__Task__. Turn every line of the records below into a Markdown table with the columns "No." and "Line". Put the row number in the first column and the line in the second, skip blank lines, and leave the pictures out.

__Records supplied__.
-.-.-

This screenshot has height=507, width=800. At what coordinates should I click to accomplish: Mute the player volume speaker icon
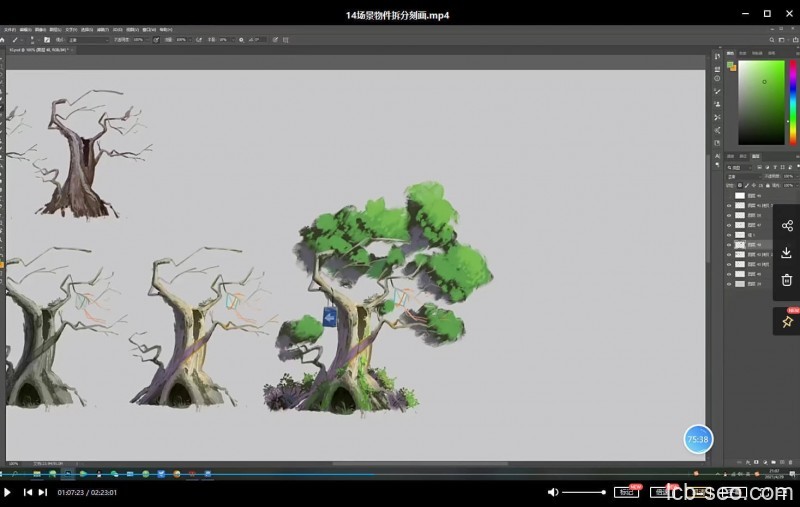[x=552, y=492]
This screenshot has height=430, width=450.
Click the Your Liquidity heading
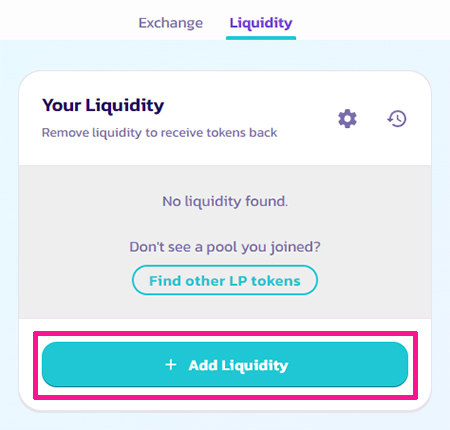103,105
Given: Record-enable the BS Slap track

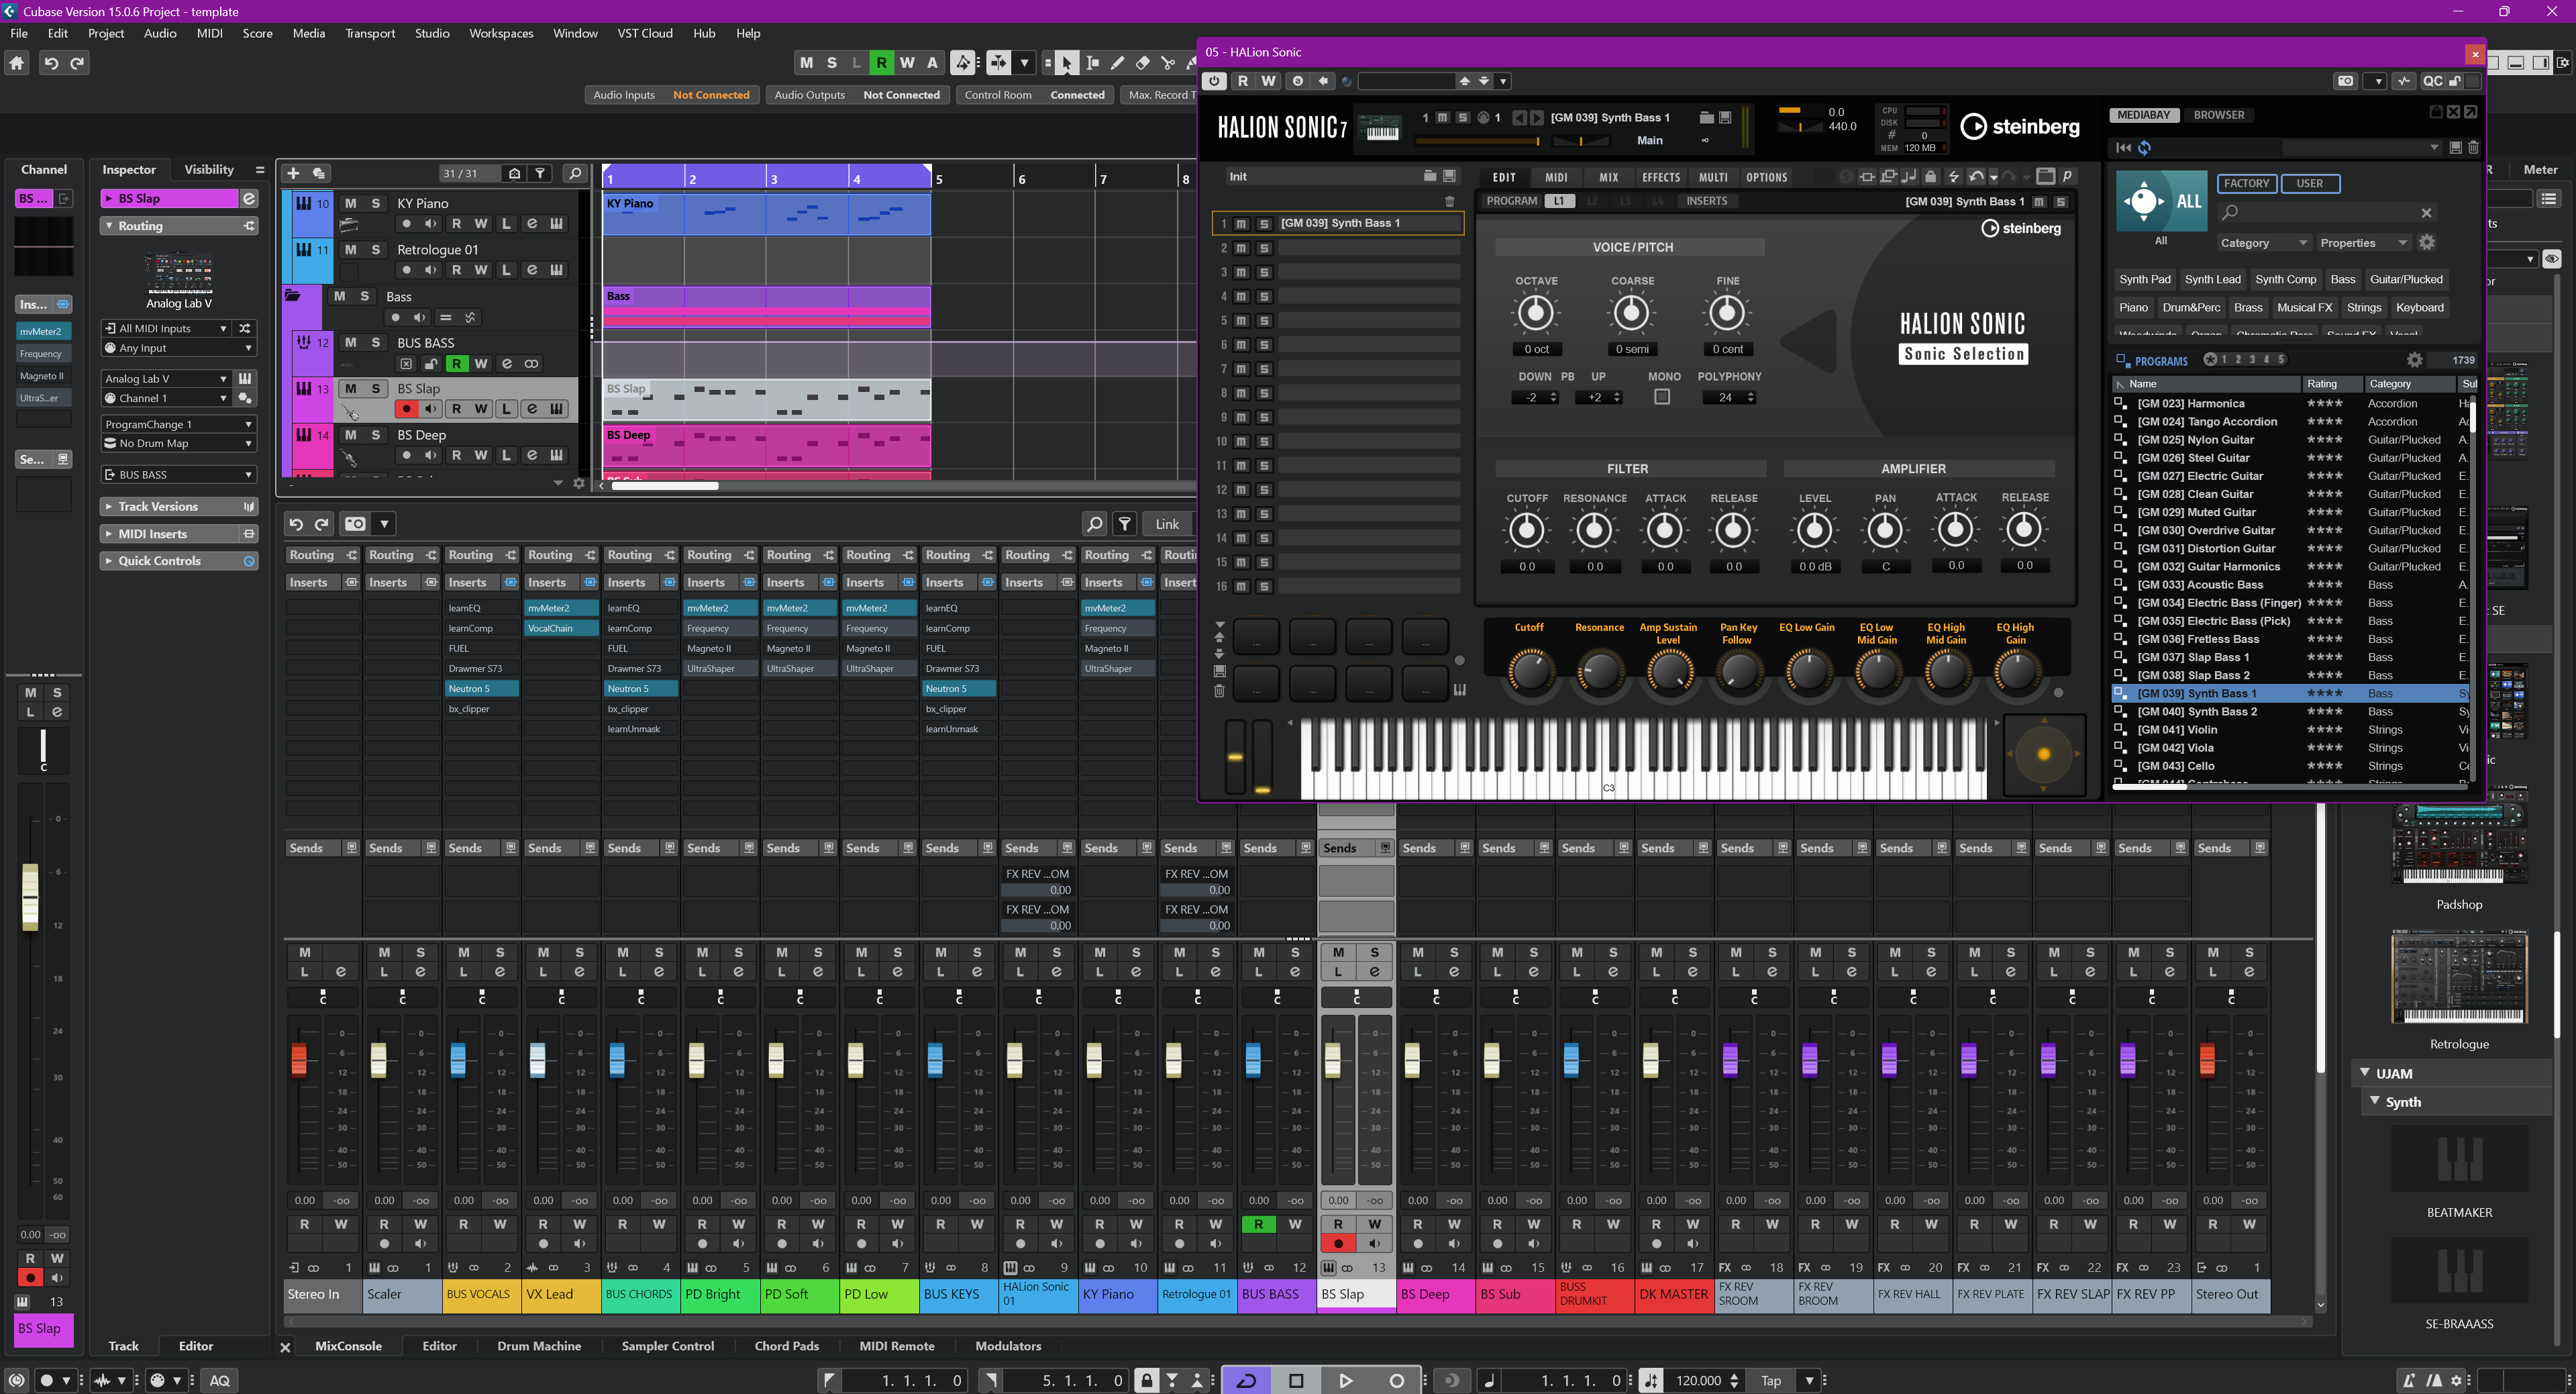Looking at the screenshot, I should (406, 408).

-.-.-

__The output__.
| No. | Line |
|---|---|
| 1 | This screenshot has height=507, width=800. At what coordinates should I click to accomplish: Mute the player volume speaker icon |
| 2 | [x=552, y=492] |
| 3 | This screenshot has height=430, width=450. |
| 4 | Click the Your Liquidity heading |
| 5 | 103,105 |
| 6 | Given: Record-enable the BS Slap track |
| 7 | Looking at the screenshot, I should (406, 408). |